→ **Materials provided**:
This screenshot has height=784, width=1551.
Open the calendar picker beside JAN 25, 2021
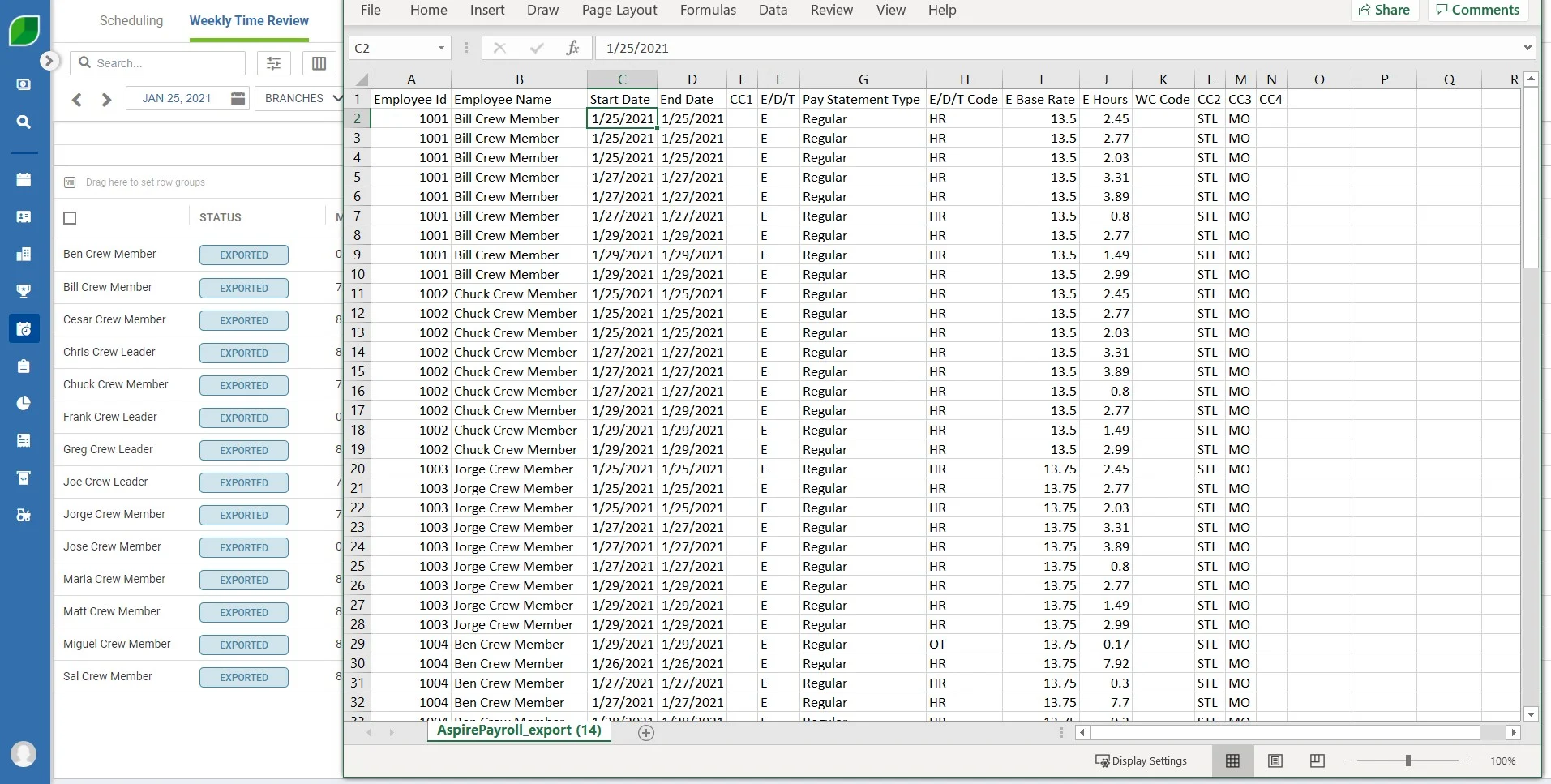coord(237,97)
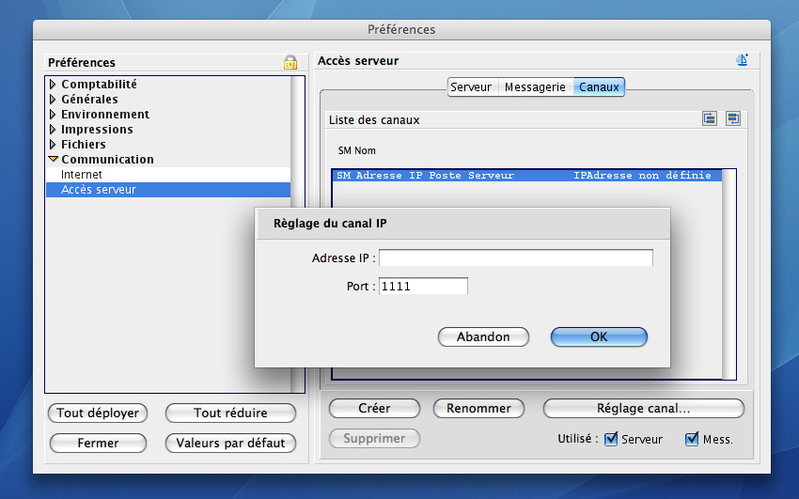Click the padlock icon in Préférences header
Screen dimensions: 799x499
(x=290, y=62)
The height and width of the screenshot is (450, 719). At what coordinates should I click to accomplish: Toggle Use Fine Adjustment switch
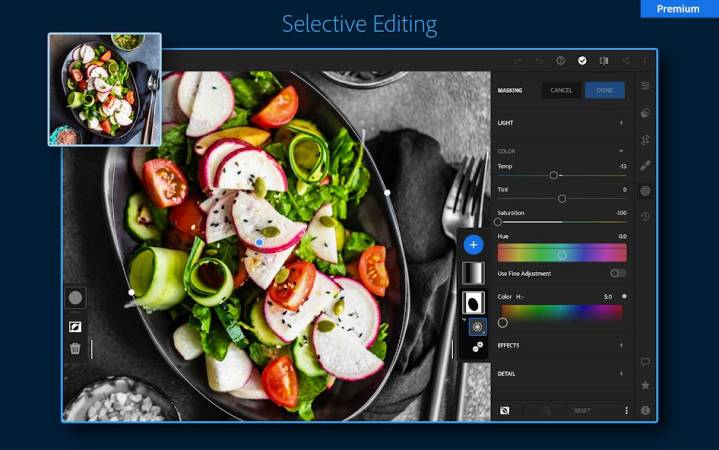618,273
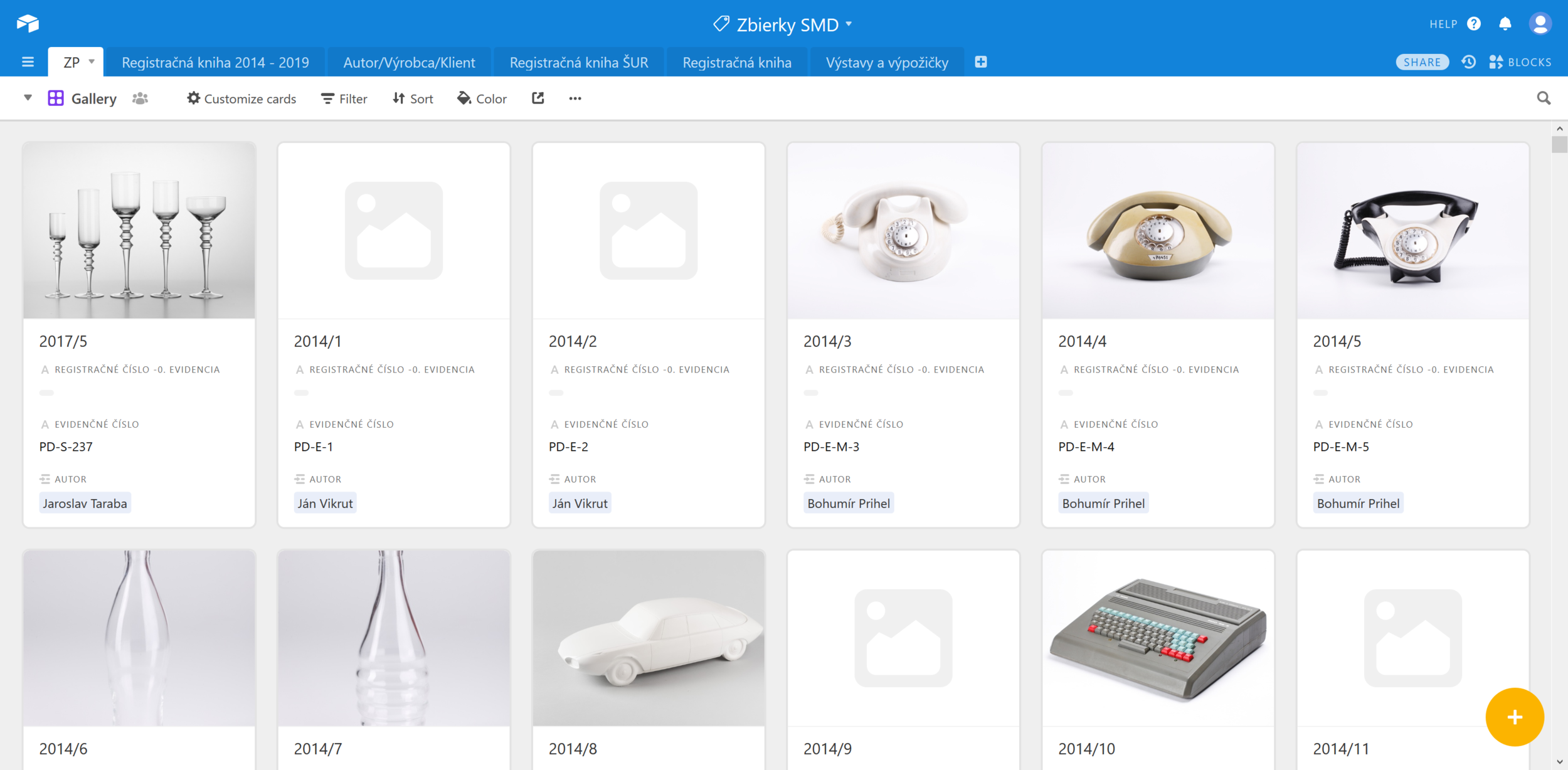The image size is (1568, 770).
Task: Click the share view export icon
Action: point(538,98)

→ **What the task requires**:
Copy every line above word for word, leaving out the pictures.

→ **Reply**:
This screenshot has height=784, width=1551.
Open the calendar picker beside JAN 25, 2021
coord(237,97)
Click the padlock icon in Préférences header
Screen dimensions: 799x499
(x=290, y=62)
The height and width of the screenshot is (450, 719). At what coordinates should I click to accomplish: Toggle Use Fine Adjustment switch
618,273
The image size is (1568, 770).
Task: Click the share view export icon
Action: point(538,98)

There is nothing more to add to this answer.